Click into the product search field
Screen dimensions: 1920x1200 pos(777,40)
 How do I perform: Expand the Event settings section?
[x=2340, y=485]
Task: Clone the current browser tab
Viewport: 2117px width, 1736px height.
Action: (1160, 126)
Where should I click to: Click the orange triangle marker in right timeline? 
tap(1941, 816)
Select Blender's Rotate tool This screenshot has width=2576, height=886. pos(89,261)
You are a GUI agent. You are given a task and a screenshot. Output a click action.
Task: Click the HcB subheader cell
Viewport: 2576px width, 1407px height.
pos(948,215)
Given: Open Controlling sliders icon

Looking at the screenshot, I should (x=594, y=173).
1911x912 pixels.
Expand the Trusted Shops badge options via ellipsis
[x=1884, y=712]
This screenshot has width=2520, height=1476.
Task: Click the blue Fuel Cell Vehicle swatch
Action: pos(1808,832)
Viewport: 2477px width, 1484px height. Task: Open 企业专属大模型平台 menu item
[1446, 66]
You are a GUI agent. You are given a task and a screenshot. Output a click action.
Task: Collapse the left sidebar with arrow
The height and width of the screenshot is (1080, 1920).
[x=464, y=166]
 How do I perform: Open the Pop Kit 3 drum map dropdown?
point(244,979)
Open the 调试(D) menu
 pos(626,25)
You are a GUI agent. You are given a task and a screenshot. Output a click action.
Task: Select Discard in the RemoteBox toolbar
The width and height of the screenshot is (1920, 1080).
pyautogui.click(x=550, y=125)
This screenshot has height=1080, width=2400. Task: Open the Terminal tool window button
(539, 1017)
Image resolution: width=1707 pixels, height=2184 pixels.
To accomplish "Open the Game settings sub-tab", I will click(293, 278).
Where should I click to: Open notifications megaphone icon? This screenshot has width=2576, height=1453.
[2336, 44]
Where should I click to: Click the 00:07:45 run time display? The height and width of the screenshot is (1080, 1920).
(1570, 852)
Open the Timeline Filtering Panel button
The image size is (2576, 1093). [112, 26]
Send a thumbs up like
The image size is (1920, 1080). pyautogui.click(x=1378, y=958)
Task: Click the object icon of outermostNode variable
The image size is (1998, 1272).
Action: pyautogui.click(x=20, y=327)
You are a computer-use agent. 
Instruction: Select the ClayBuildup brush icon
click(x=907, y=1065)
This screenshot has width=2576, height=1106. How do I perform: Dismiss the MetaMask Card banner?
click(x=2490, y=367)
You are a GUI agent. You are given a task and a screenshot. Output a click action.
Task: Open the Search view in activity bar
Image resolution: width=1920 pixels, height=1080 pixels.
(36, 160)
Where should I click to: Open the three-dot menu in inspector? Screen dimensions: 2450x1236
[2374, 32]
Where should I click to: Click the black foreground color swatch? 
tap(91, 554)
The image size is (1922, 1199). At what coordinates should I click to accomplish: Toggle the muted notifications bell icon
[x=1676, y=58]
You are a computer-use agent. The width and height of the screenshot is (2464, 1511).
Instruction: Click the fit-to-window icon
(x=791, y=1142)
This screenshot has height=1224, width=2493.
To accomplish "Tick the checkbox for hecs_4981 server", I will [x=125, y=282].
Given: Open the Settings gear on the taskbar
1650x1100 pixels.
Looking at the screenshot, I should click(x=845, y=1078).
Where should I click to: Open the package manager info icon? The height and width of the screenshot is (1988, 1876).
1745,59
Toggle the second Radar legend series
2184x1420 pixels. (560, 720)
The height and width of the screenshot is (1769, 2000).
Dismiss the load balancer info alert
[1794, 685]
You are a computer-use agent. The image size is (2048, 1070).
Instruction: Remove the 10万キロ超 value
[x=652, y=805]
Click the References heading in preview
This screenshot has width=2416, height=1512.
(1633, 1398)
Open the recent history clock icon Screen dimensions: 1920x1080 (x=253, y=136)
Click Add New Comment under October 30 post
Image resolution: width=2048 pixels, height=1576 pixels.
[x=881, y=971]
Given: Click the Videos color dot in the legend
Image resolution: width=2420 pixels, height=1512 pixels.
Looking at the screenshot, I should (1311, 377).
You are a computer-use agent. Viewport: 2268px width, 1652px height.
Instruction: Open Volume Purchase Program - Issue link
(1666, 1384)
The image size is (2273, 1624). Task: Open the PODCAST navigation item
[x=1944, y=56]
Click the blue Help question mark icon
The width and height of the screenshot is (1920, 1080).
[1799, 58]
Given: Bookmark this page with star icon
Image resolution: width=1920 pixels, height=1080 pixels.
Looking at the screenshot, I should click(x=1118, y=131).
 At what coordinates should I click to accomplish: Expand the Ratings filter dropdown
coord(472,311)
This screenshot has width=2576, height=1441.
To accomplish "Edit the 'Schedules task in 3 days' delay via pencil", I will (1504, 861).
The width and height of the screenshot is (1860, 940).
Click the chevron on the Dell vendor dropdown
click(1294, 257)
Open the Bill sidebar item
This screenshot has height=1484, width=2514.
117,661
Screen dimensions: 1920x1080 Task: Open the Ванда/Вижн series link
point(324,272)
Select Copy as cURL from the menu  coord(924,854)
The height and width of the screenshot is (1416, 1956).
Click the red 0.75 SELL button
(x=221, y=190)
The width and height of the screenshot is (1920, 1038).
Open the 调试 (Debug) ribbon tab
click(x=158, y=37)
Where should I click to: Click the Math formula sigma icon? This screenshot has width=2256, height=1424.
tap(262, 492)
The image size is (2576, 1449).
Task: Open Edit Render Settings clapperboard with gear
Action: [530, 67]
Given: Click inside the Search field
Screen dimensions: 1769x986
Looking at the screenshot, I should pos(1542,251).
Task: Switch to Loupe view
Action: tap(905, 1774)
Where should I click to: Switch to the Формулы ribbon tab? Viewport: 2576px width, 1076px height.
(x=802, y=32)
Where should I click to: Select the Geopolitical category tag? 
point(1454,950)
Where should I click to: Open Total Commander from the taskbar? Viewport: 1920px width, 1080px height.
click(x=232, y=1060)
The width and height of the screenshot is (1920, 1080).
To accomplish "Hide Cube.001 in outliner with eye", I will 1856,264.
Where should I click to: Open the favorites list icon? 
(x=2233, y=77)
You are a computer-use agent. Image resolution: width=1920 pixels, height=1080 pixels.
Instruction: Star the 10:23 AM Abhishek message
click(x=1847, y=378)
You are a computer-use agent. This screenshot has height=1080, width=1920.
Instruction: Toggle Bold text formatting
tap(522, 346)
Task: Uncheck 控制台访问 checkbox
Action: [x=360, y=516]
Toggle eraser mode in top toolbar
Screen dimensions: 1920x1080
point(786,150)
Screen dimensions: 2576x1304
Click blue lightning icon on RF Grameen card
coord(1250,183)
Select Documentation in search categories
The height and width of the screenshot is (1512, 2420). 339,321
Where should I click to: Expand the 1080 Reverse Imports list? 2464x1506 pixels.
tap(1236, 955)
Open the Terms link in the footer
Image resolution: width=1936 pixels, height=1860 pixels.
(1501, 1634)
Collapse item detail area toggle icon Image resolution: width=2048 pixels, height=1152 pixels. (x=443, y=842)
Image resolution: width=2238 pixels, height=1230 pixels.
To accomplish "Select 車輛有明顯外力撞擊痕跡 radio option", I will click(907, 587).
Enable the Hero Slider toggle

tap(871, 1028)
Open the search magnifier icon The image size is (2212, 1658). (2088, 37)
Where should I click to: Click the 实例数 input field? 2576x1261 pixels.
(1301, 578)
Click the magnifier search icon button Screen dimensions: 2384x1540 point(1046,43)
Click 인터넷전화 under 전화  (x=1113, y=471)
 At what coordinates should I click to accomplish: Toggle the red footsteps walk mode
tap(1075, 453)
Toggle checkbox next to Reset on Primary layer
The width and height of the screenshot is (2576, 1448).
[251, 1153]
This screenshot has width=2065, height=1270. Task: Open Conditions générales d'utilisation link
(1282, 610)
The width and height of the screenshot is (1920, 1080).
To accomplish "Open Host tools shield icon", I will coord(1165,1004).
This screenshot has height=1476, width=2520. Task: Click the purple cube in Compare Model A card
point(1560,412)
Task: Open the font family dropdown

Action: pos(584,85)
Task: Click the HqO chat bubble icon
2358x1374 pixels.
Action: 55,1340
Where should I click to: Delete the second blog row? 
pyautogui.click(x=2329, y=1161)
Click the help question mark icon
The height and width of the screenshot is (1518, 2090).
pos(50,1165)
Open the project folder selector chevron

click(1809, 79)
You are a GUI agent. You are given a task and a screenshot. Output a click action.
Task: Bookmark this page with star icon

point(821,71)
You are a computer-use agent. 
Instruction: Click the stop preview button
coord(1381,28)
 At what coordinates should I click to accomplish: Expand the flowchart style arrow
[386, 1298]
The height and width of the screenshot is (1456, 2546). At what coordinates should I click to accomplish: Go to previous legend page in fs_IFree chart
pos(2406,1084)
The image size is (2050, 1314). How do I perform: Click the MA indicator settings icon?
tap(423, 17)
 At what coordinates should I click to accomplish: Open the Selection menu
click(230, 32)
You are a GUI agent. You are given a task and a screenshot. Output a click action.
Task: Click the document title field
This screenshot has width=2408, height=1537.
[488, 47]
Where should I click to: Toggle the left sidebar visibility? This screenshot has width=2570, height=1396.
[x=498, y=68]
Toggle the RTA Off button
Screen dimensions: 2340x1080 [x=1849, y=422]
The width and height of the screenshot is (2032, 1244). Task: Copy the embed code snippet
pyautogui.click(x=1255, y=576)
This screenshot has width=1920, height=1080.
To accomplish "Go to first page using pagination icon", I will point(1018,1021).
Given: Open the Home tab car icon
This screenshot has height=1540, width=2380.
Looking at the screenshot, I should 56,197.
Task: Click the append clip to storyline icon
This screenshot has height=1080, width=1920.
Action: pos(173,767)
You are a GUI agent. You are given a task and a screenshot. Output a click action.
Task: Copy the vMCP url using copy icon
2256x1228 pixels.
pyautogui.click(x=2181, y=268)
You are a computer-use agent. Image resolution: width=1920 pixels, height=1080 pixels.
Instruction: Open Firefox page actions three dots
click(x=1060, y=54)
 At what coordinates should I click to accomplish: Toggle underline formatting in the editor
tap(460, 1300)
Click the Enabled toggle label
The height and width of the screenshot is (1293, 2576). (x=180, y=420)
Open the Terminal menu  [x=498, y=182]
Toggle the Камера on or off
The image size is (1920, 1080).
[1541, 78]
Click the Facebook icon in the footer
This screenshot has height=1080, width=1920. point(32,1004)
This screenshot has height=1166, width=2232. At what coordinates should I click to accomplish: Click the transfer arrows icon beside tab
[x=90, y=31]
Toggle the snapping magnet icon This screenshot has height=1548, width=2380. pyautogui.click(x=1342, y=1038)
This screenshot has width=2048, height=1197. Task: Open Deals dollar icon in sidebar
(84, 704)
****************
● **WHAT IS NEEDED**: From the records above, extract exactly and only the lines that begin at the line with "Instruction: Select the" and stop after the line with "You are a computer-use agent. The image".

● **TASK ANSWER**:
Instruction: Select the ClayBuildup brush icon
click(x=907, y=1065)
This screenshot has width=2576, height=1106. How do I perform: Dismiss the MetaMask Card banner?
click(x=2490, y=367)
You are a GUI agent. You are given a task and a screenshot. Output a click action.
Task: Open the Search view in activity bar
Image resolution: width=1920 pixels, height=1080 pixels.
(36, 160)
Where should I click to: Open the three-dot menu in inspector? Screen dimensions: 2450x1236
[2374, 32]
Where should I click to: Click the black foreground color swatch? 
tap(91, 554)
The image size is (1922, 1199). At what coordinates should I click to accomplish: Toggle the muted notifications bell icon
[x=1676, y=58]
You are a computer-use agent. The width and height of the screenshot is (2464, 1511).
Instruction: Click the fit-to-window icon
(x=791, y=1142)
This screenshot has height=1224, width=2493.
To accomplish "Tick the checkbox for hecs_4981 server", I will [x=125, y=282].
Given: Open the Settings gear on the taskbar
1650x1100 pixels.
Looking at the screenshot, I should click(x=845, y=1078).
Where should I click to: Open the package manager info icon? The height and width of the screenshot is (1988, 1876).
1745,59
Toggle the second Radar legend series
2184x1420 pixels. (560, 720)
The height and width of the screenshot is (1769, 2000).
Dismiss the load balancer info alert
[1794, 685]
You are a computer-use agent. The image size is (2048, 1070).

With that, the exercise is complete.